Guardia di finanza: 100mila euro di tributi non versati negli stabilimenti balneari toscani

Controlli estivi sul demanio marittimo. Rilevate anche irregolarità nell’uso di pozzi per l’estrazione d’acqua
Livorno, 27 agosto 2026 — Durante l’estate, il Reparto Operativo Aeronavale della Guardia di finanza di Livorno ha intensificato i controlli sul litorale toscano per verificare il rispetto degli obblighi tributari legati all’utilizzo del demanio marittimo e idrico.
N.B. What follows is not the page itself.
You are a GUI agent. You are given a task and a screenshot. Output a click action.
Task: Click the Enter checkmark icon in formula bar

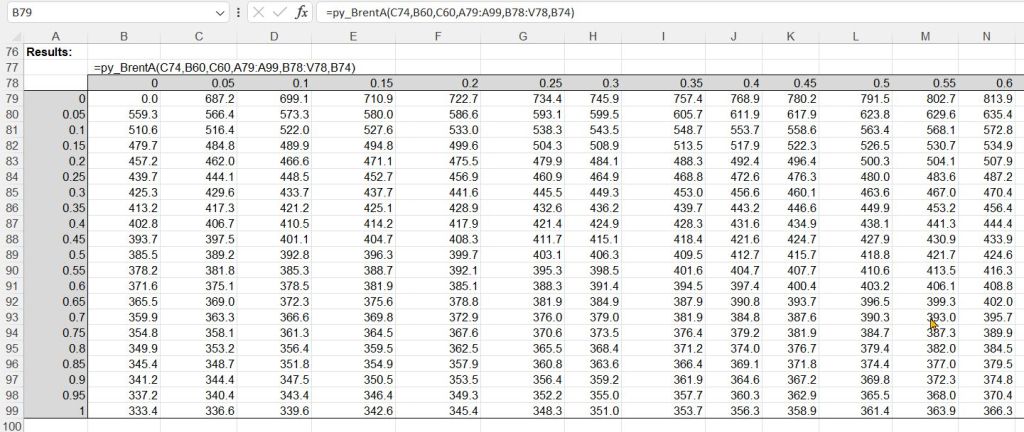click(279, 13)
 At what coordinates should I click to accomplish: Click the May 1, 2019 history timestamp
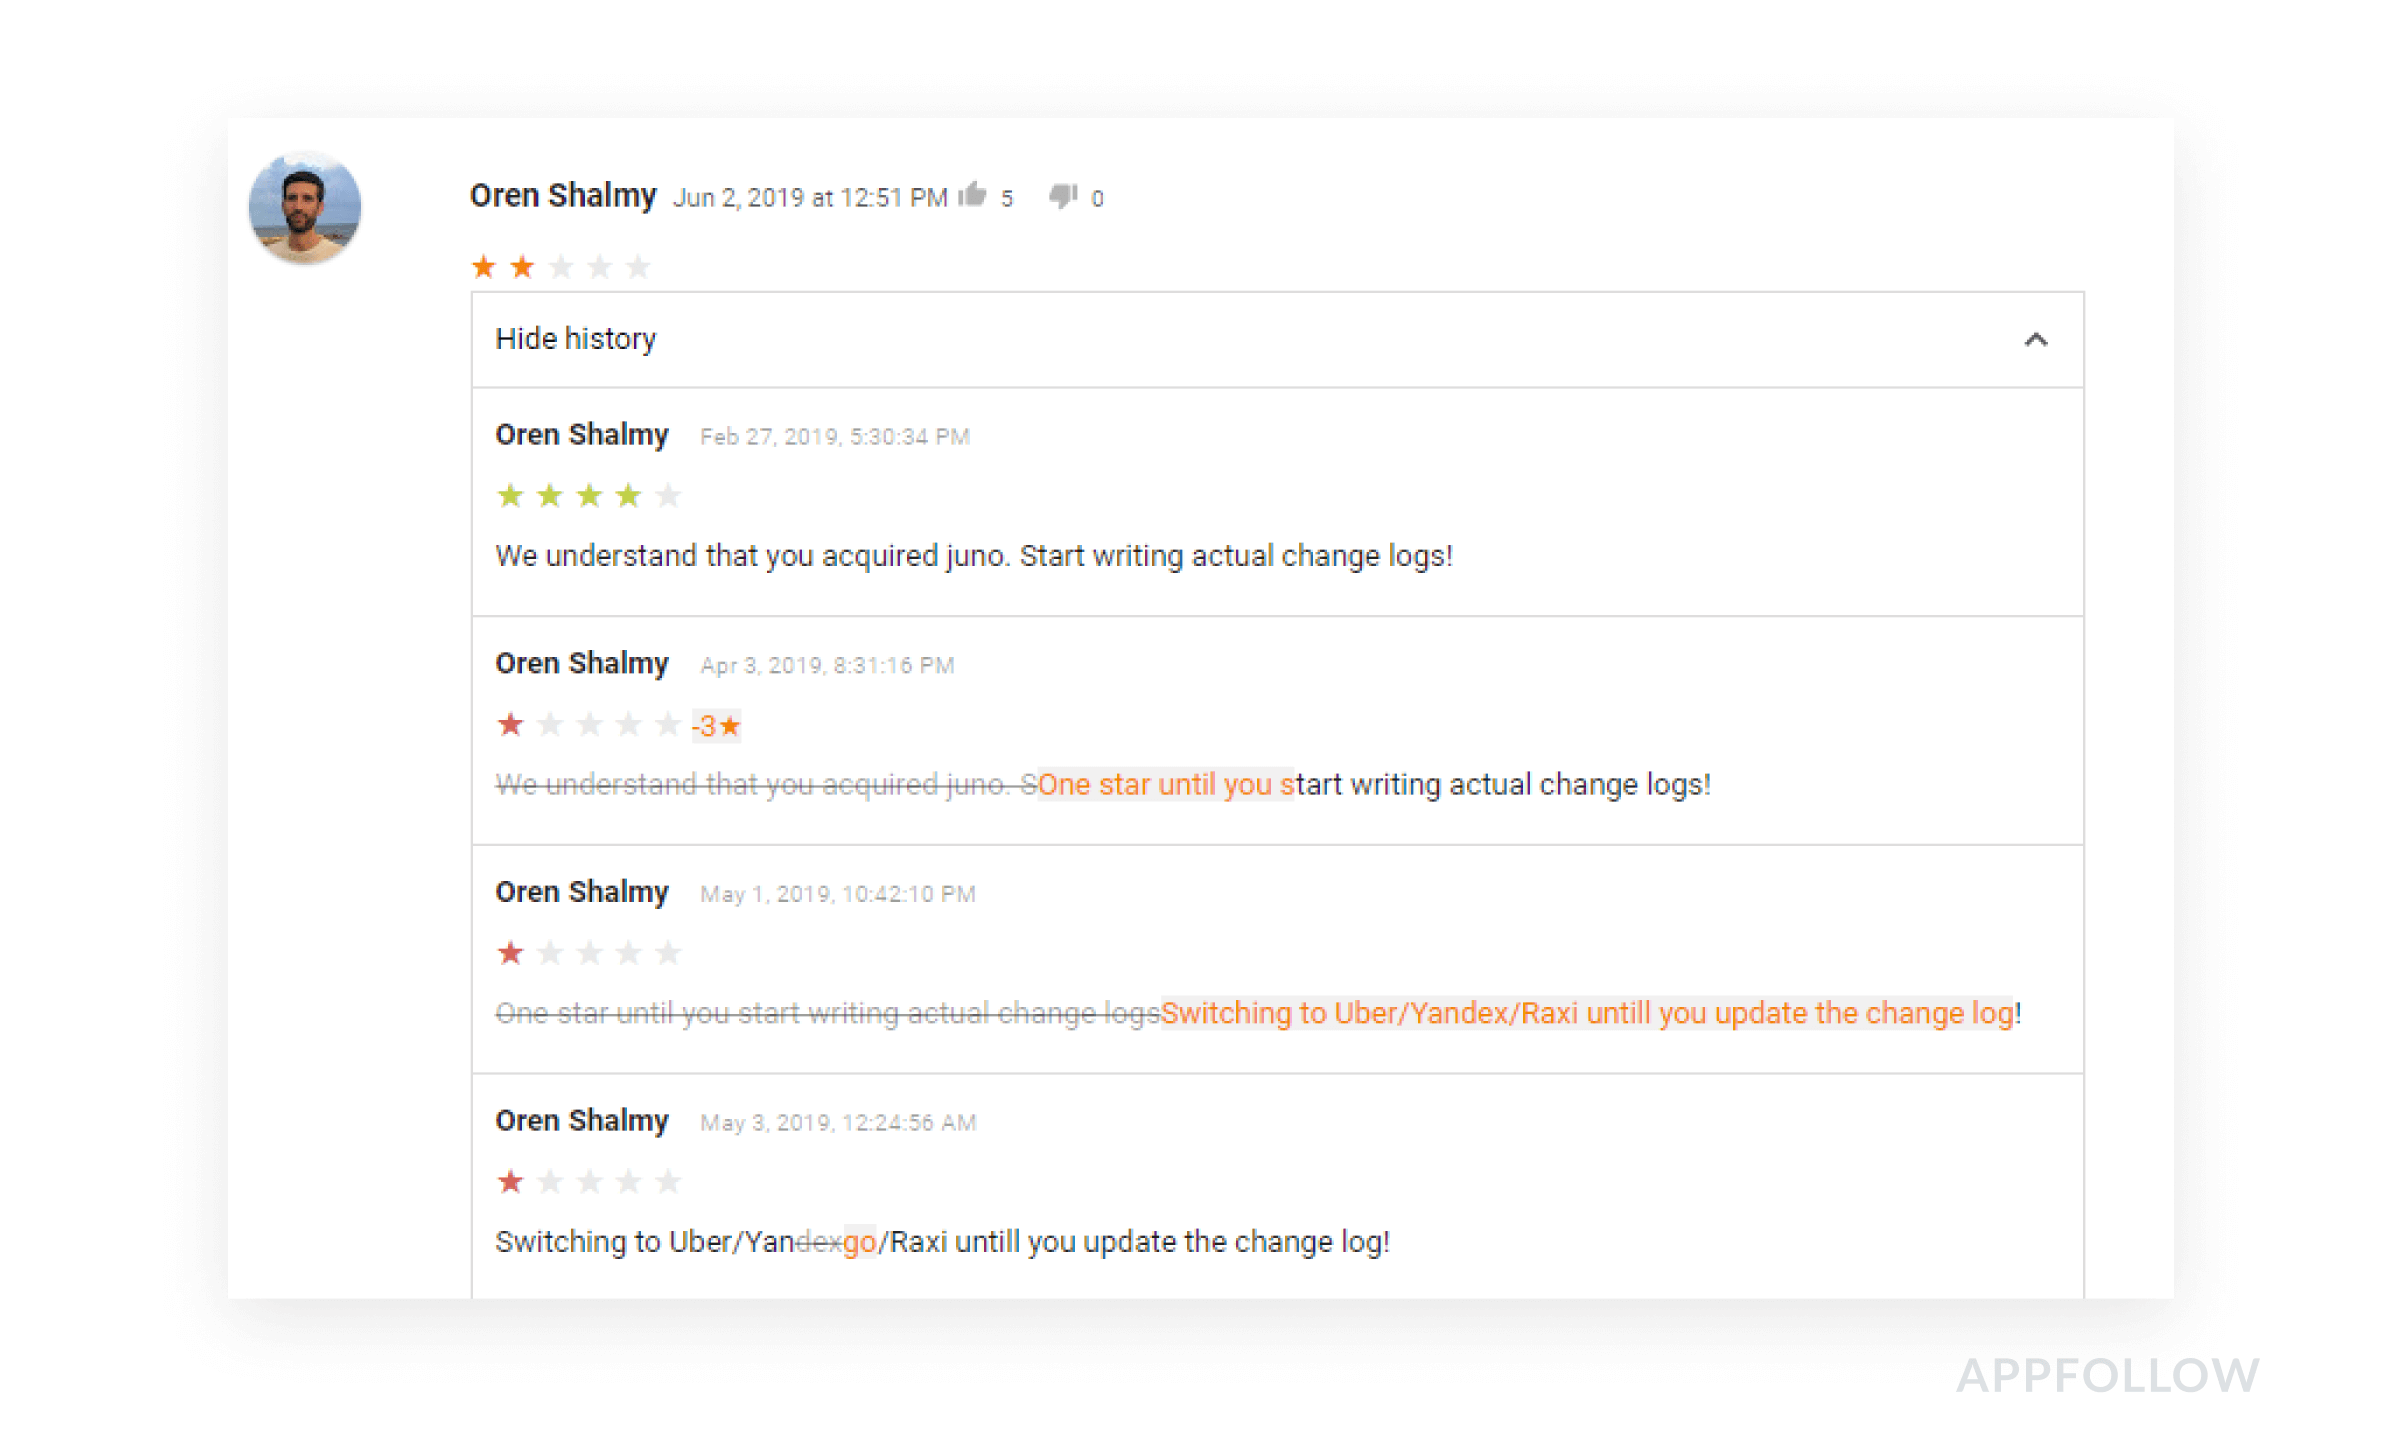838,894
Le ispezioni, condotte dalla Stazione Navale di Livorno e dalle Sezioni Operative Navali di Portoferraio, Marina di Carrara e Porto Santo Stefano, hanno riguardato stabilimenti balneari e hanno rilevato omessi versamenti di tributi per circa 100mila euro.
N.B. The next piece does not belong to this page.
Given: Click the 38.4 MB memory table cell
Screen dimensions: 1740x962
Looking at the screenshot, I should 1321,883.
Le verifiche hanno accertato mancate entrate comunali nel quinquennio 2021-2025 per oltre 75mila euro relativi all’Imu su fabbricati e strutture presenti sulle spiagge, oltre 17mila euro di Tari (tributo per la raccolta e lo smaltimento dei rifiuti) e circa 4mila euro di imposte regionali sulle concessioni demaniali. Le sanzioni complessive ammontano a oltre 120mila euro.
L’attività ha riguardato anche quattro pozzi in concessione agli stabilimenti per l’estrazione d’acqua dalla falda acquifera a uso commerciale. Gli accertamenti hanno rilevato difformità rispetto alle autorizzazioni rilasciate dal Genio Civile della Regione Toscana: l’acqua estratta era utilizzata per docce e servizi igienici degli utenti, anziché per irrigazione del verde e umidificazione dell’arenile. Sono state riscontrate anche l’omessa comunicazione dei consumi e il mancato pagamento dei canoni regionali. I responsabili sono stati segnalati all’ente regionale per il recupero dei mancati introiti e l’applicazione di sanzioni quantificate fino a 200mila euro.
L’operazione rientra nell’attività quotidiana di polizia economico-finanziaria del Reparto Operativo Aeronavale per la tutela delle entrate pubbliche e il corretto utilizzo del patrimonio demaniale.